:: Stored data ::
=== Section Start ===

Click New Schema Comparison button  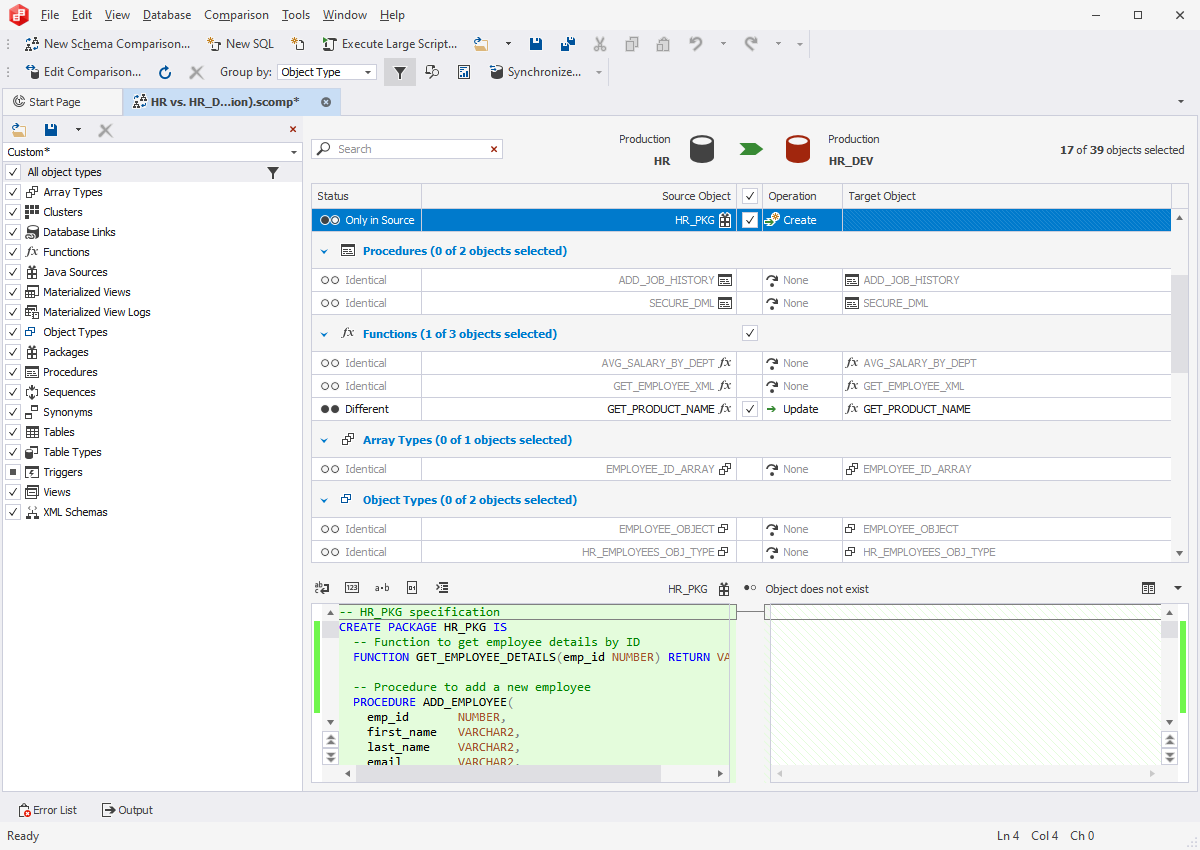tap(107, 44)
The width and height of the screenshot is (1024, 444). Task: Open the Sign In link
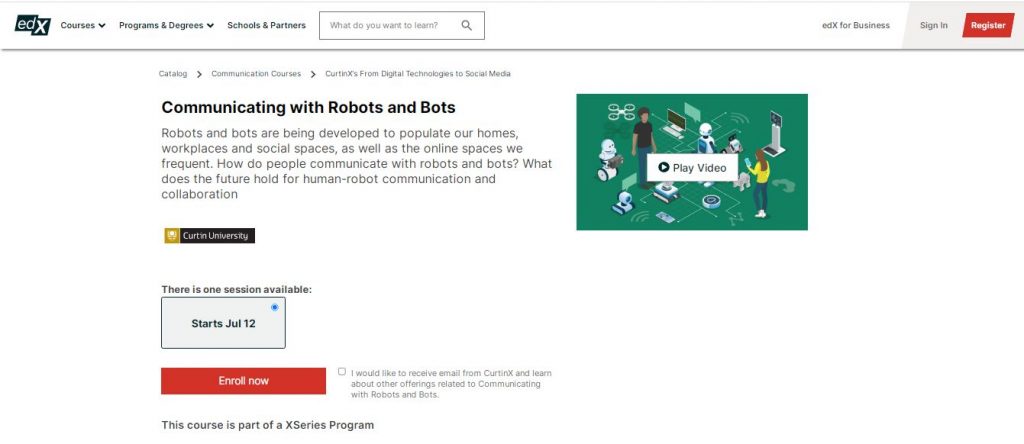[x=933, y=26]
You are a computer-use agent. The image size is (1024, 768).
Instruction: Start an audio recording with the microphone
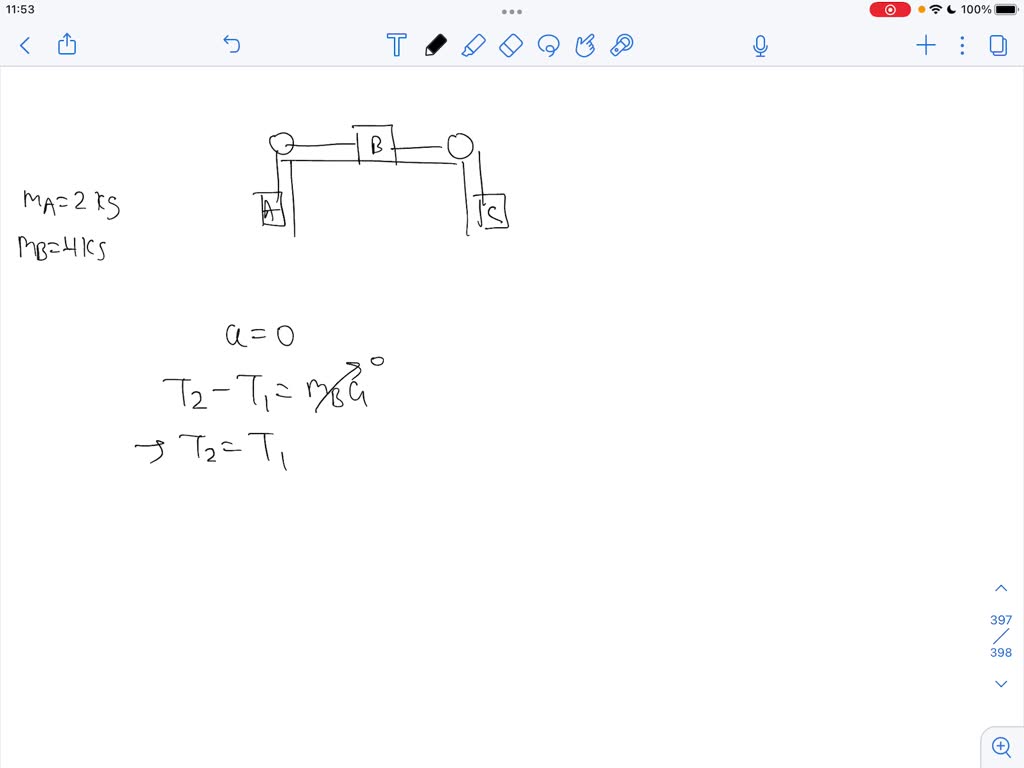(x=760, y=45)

=== Section End ===

From the line containing "You are a computer-use" down to the last line of the data, print every line exactly and nothing else. Pictures stay out of the copy.

You are a computer-use agent. The image size is (1024, 768).
Instruction: Start an audio recording with the microphone
(x=760, y=45)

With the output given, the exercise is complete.